Though teachers in Spain must be assessed in order to enter the profession, there are no regular checks after they qualify.
"Monitoring and appraising teachers is central to improving schools," the report states. "If well-designed, teacher appraisal and feedback systems can be used as tools to increase the focus on instruction and teachers' professional learning."
Teacher evaluations are required in three-quarters of the 37 countries in the report. Of the countries that implement some checks on teachers, just Spain, Ireland, Israel and Italy do not require assessments on a regular basis.
"Regular teacher appraisals are most often used to inform decisions about further training," the report states. "In Spain, teachers in public schools (around 70 percent of the total teacher workforce) are appraised to access the profession but not regularly afterwards."

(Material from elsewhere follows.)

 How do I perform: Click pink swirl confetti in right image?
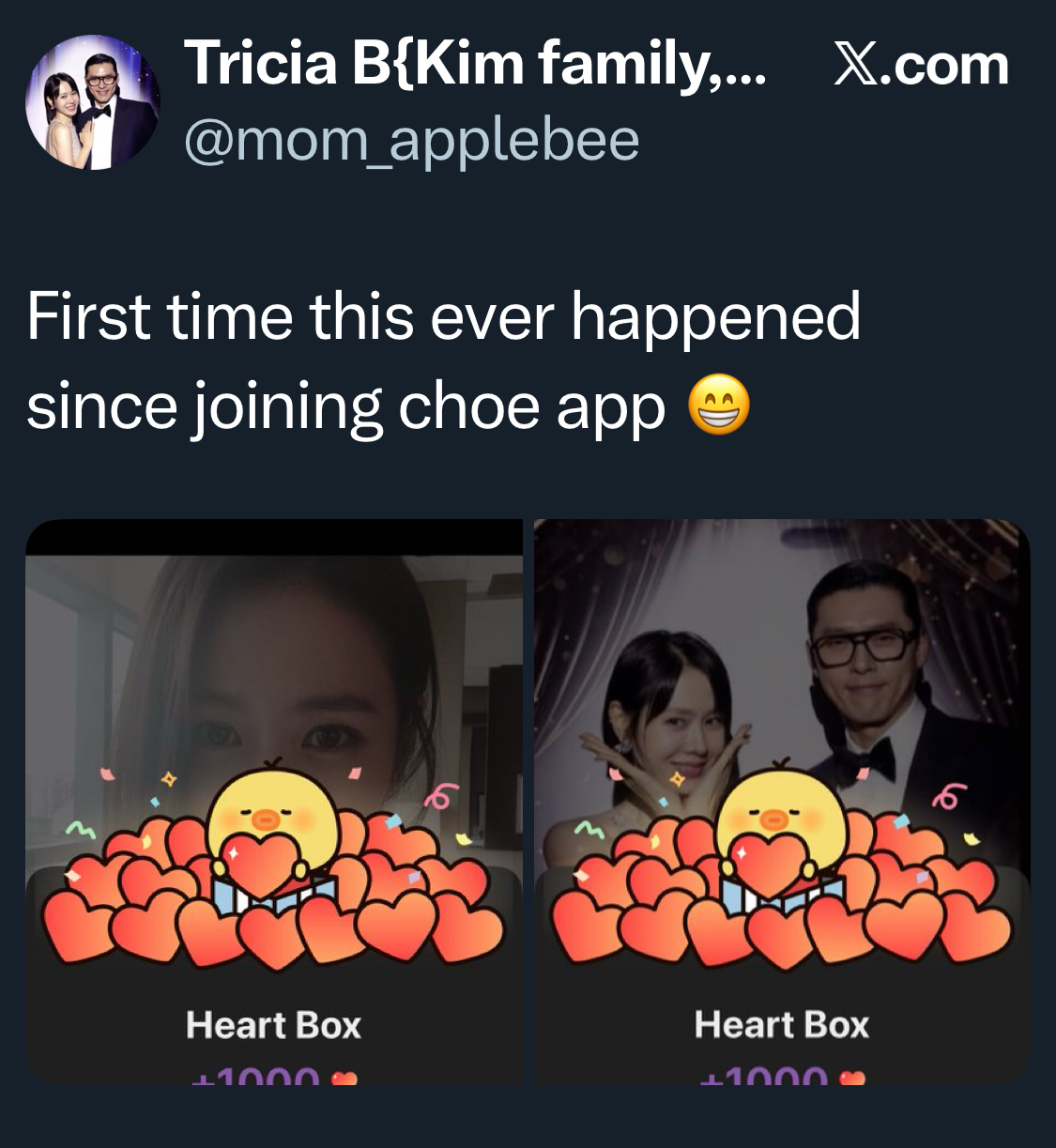point(945,799)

In most of the other countries, these assessments have an impact on teachers' futures, such as their pay or whether further training is needed, but "this is not the case for Spain," the report states.
"In Spain, the only consequence of underperformance noted in an appraisal is the failure to progress to registered or certified teacher status," the report states.
The report also revealed other aspects of the state of education in Spain. The country has a high enrollment rate of young children in early childhood education programmes, with 97 percent of three-, four- and five-year-olds enrolled in such schools.
Spain also has a slightly higher rate of students completing post-secondary education at 35 percent compared to the OECD average of 34 percent.
But Spain's still recovering economic state has perhaps held it back as well, the report reveals. One in four Spanish youth are neither working nor studying - one of the highest rates across the OECD countries.
And Spain spends just 4.3 percent of its GDP on education, compared to the OECD average of 5.2 percent.